== Source document
Following this question on the Gibbard-Satterthwaite (GB) theorem, I was wondering how the Majority Judgment (MJ) voting system fits in.

Quick summary of how the MJ works: you attribute each candidate with a mention. The candidate with the highest median mention wins.

The GB theorem states that, for three or more candidates:

  1. The rule is dictatorial
  2. There is some candidate who can never win, under the rule, or
  3. The rule is susceptible to tactical voting.

The MJ, according to its creators, does not follow this theorem. The first two points are obvious, and for the third, they claim it is system affected the least by strategical voting.

What does the Gibbard-Satterthwaite theorem mean applied to the Majority Judgment voting system?


The correct answer is: assertion 3.

In all my answer, I will assume that there are 3 voters or more. (With 1 voter, the system is obviously dictatorial. And with 2 voters, the answer to your question depends on the exact tie-breaking rule that is used.)

Remark that a subset consisting of more than half the voters can always choose the winning candidate by giving her the best grade and attributing the worst grade to all the other candidates.

  • This precludes the existence of a dictatorial voter, so assertion 1 is false.
  • This proves that any candidate can be elected, so assertion 2 is false.
====
== Data lines
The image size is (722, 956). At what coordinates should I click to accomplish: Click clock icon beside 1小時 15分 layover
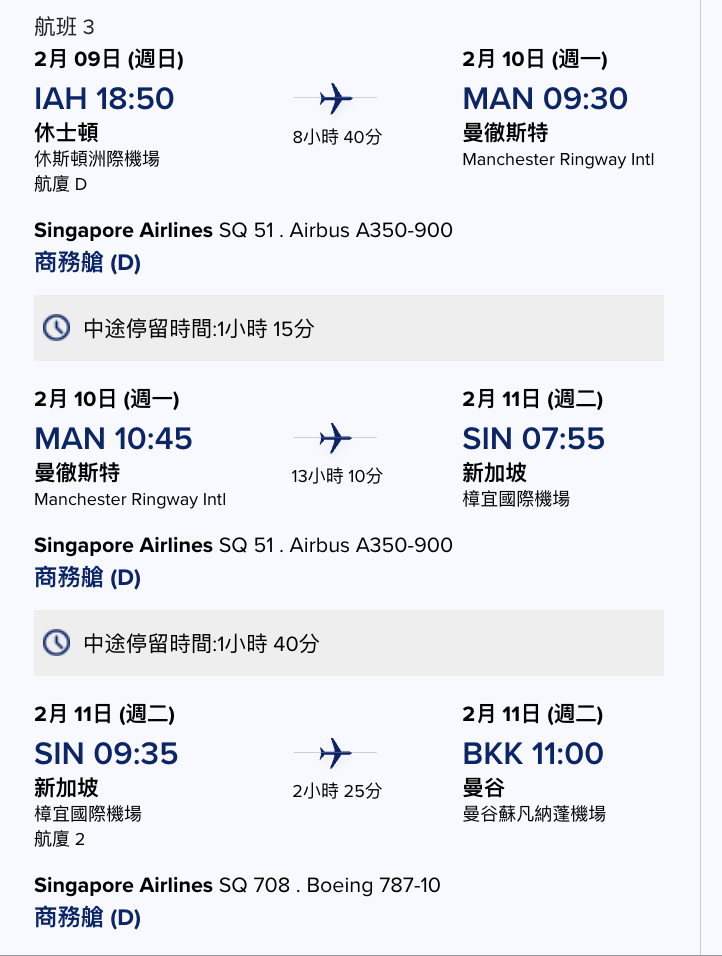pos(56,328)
====
== Data lines
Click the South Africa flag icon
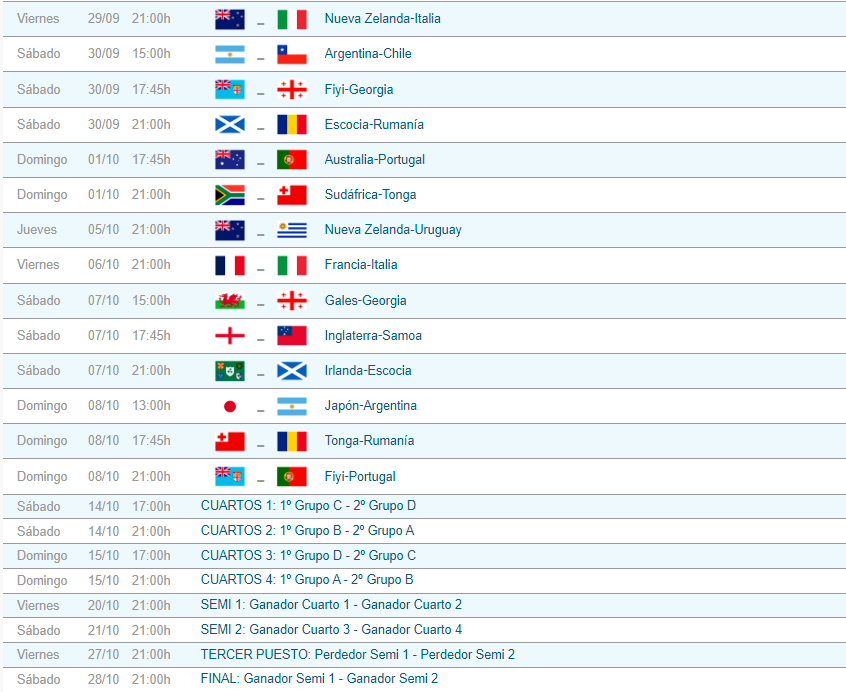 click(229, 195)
====
- **To be done**: Can you repeat, word for word, the part of the Majority Judgment thread starting with "The MJ, according" and going on through "that is used.)"?

- **Response to this exercise**:
The MJ, according to its creators, does not follow this theorem. The first two points are obvious, and for the third, they claim it is system affected the least by strategical voting.

What does the Gibbard-Satterthwaite theorem mean applied to the Majority Judgment voting system?


The correct answer is: assertion 3.

In all my answer, I will assume that there are 3 voters or more. (With 1 voter, the system is obviously dictatorial. And with 2 voters, the answer to your question depends on the exact tie-breaking rule that is used.)